作業内容:
(1) 下の課題文について、次の問いに答えてください。
(a) 前章では何について述べたとされていますか。
(b) 心にあるとされる二つの理由は何ですか。
(c) もう一人の自分の精神活動は、何の世界だとされていますか。
(2) 課題文の「そうした理由も含めて、この章では無意識を」で始まり「もう一人の自分の精神活動が無意識の世界です。」で終わる部分を書き直し、「もう一人の自分」をすべて「別の自分」に変えてください。

課題文:
_____
心の全体図(2) 無意識の中にあるモノ

前章では人間の意識と無意識について、簡単に述べさ
せて頂きました。かなり複雑で、ややこしい世界に
感じられたのではないでしょうか。

「心なんだから、ガラス張りのオープンでいいじゃな
い?」と、思われた方もいらっしゃると思います。
そうですよね。自分の心なのですから、自分でも分か
らない部分がある、というのは嫌ですよね。

しかし、たとえ自分に対してでもオープンにできない
理由、わざわざ複雑な構造にしてある理由が、
心にはあります。

そうした理由も含めて、この章では無意識を 
もう少し見て行きたいと思います。


まず、こんなふうに想像してみてください。

私たちは普段、物事を「あれこれ」と考えています
が、それとは別の部分でも、そうした精神活動が
行われている・・・と。
それはあたかも、もう一人の自分が居るようですが、
それが正解で、
もう一人の自分の精神活動が無意識の世界です。
_____
抽出データ:

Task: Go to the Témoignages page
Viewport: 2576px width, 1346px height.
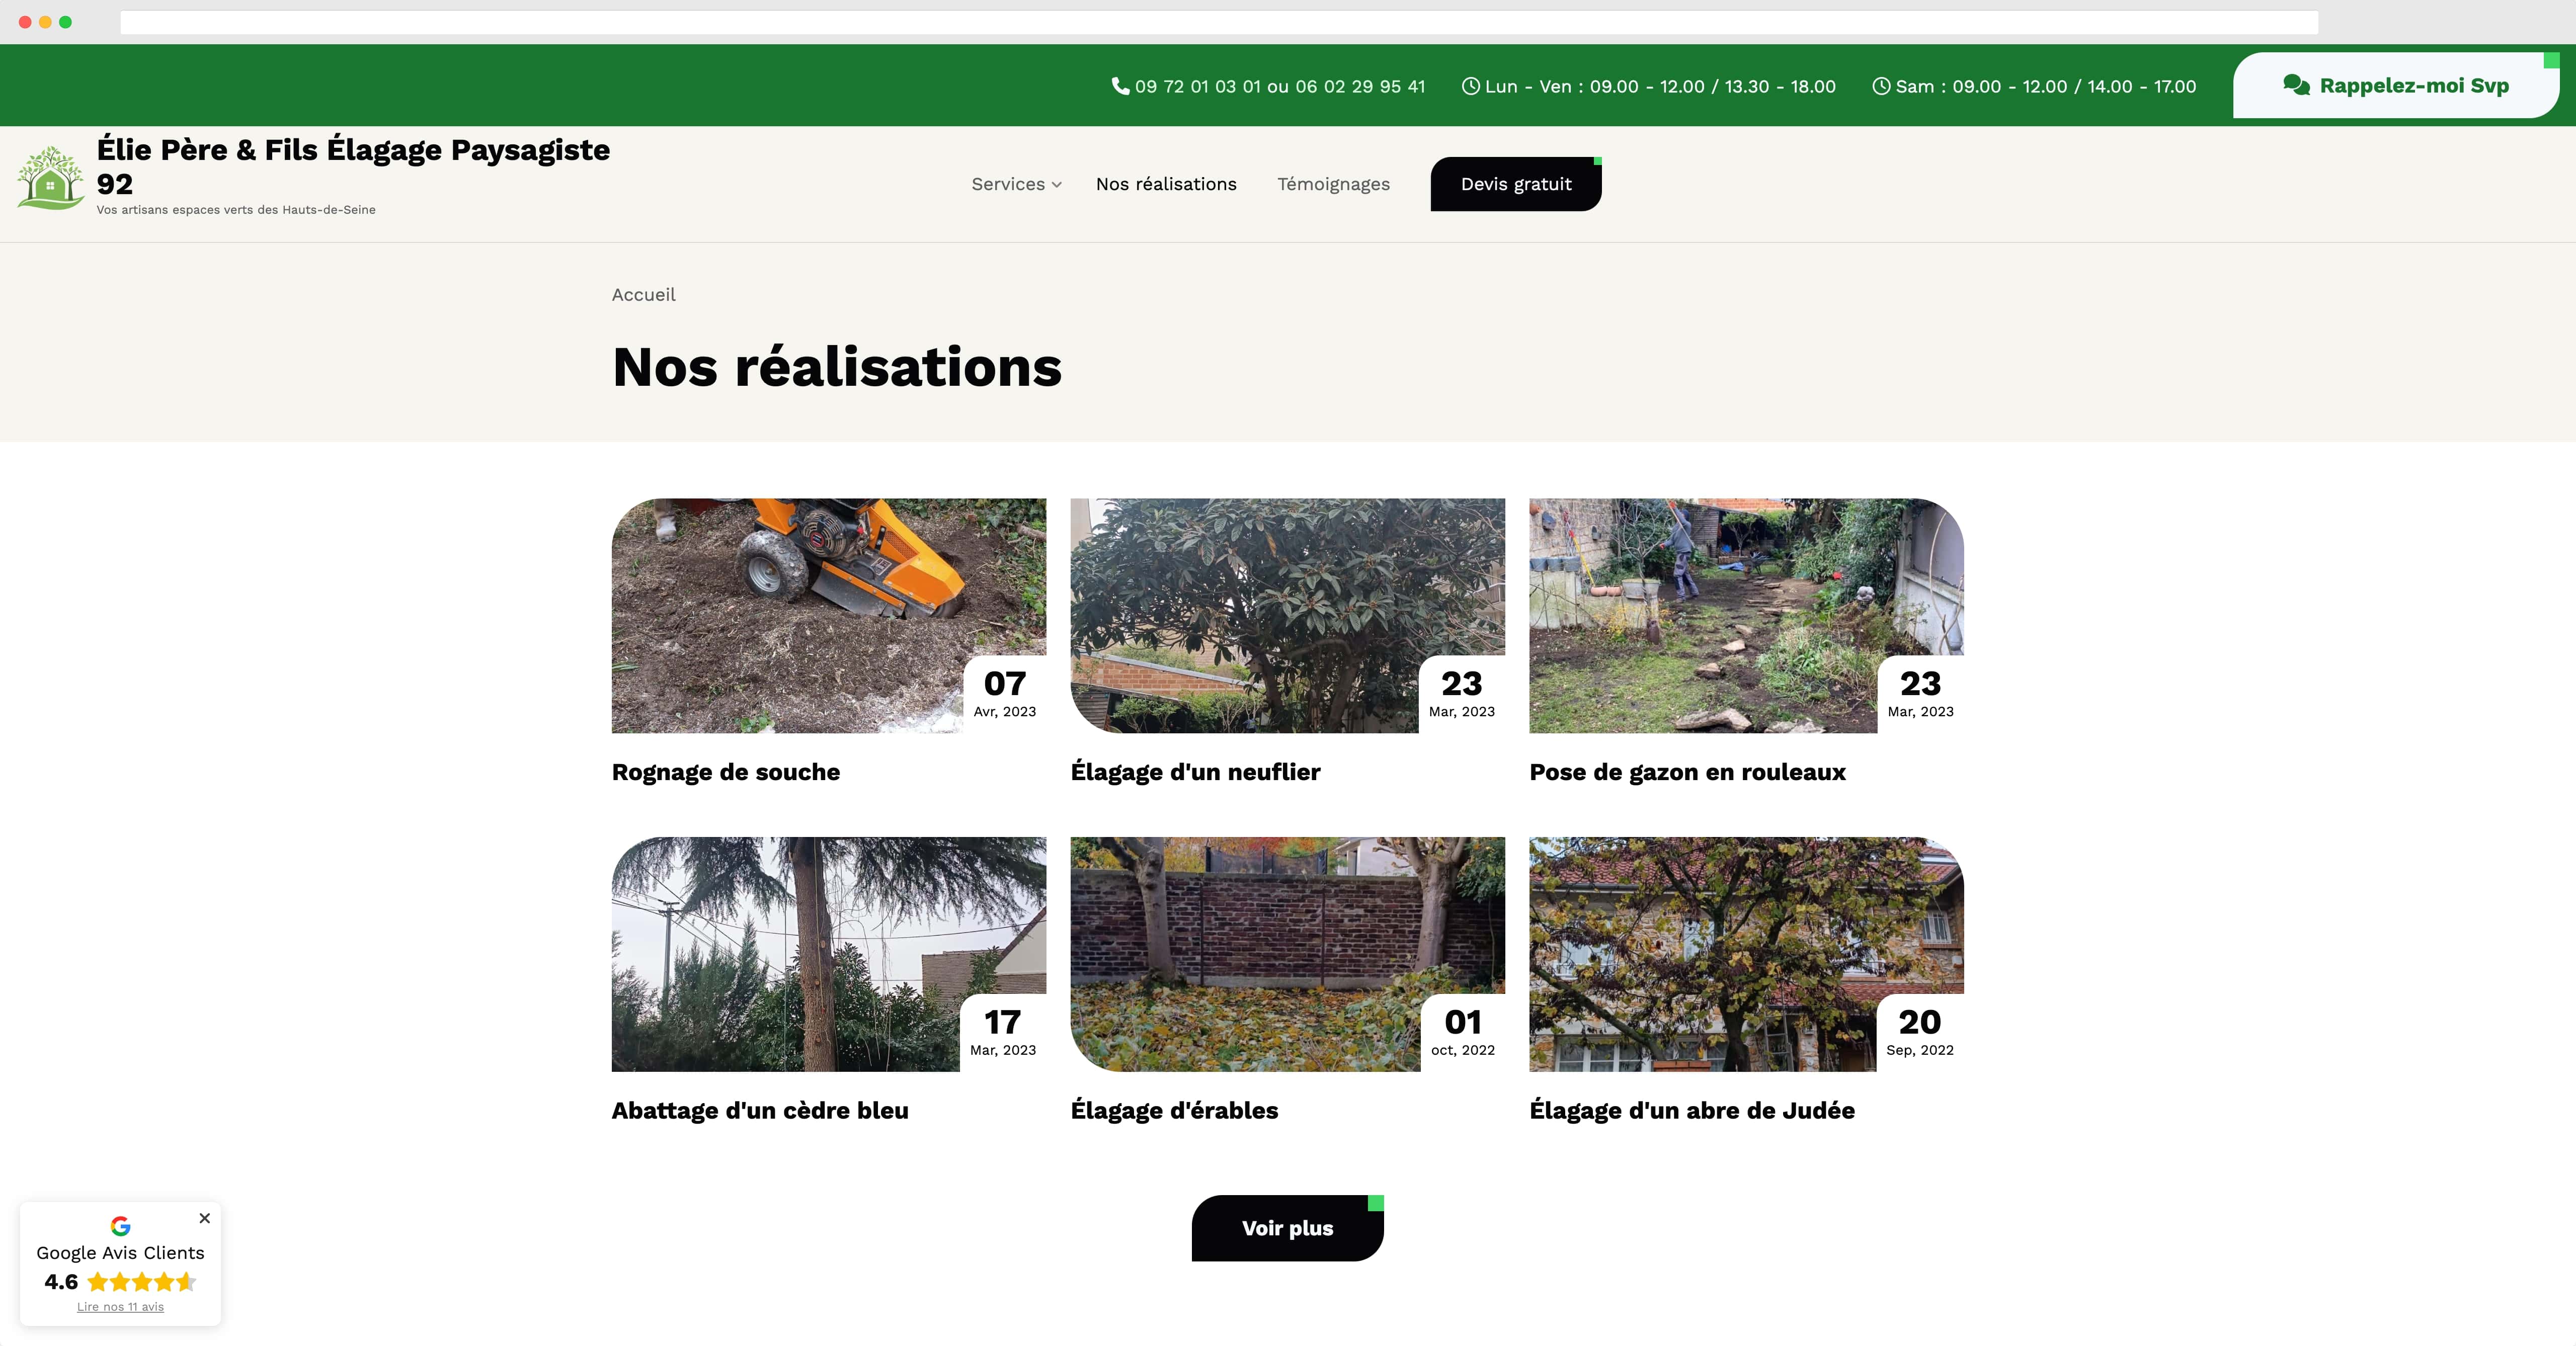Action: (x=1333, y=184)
_____
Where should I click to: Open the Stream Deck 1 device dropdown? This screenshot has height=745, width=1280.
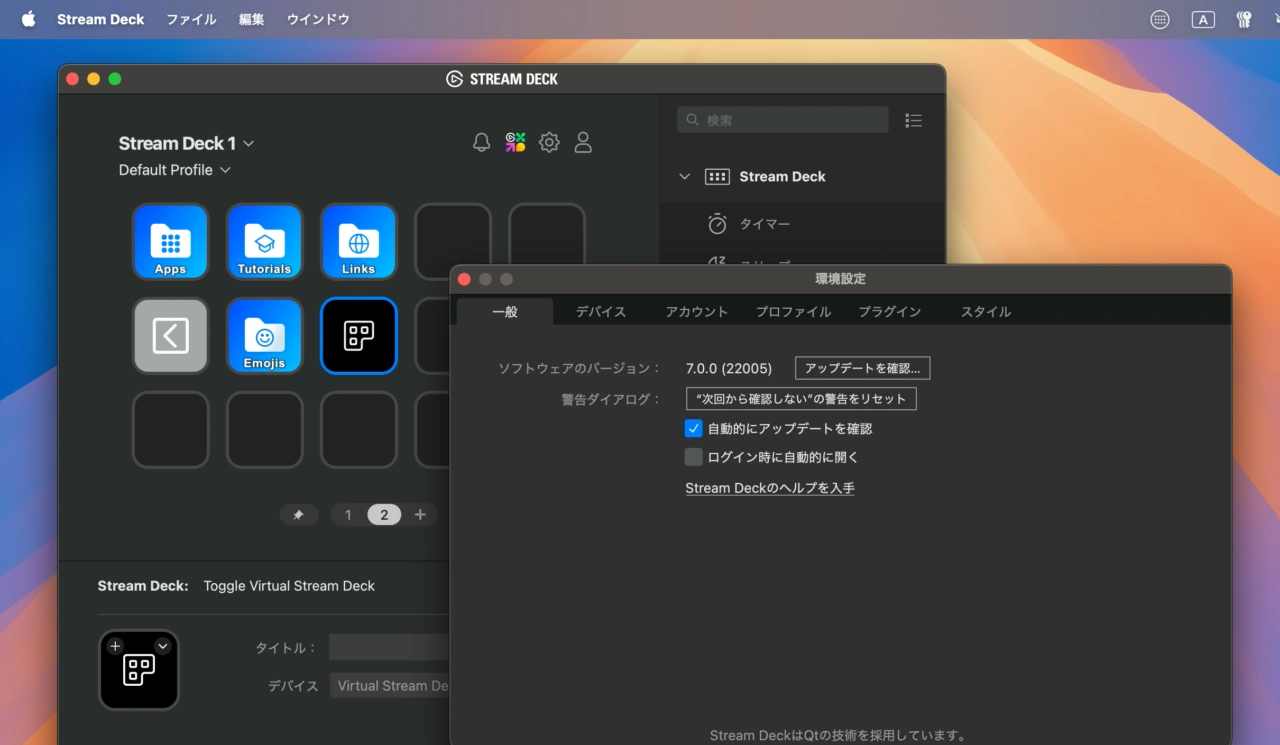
_____
解答例:
(1)
(a) 人間の意識と無意識について
(b) たとえ自分に対してでもオープンにできない理由と、わざわざ複雑な構造にしてある理由
(c) 無意識の世界

(2)
そうした理由も含めて、この章では無意識を 
もう少し見て行きたいと思います。


まず、こんなふうに想像してみてください。

私たちは普段、物事を「あれこれ」と考えています
が、それとは別の部分でも、そうした精神活動が
行われている・・・と。
それはあたかも、別の自分が居るようですが、
それが正解で、
別の自分の精神活動が無意識の世界です。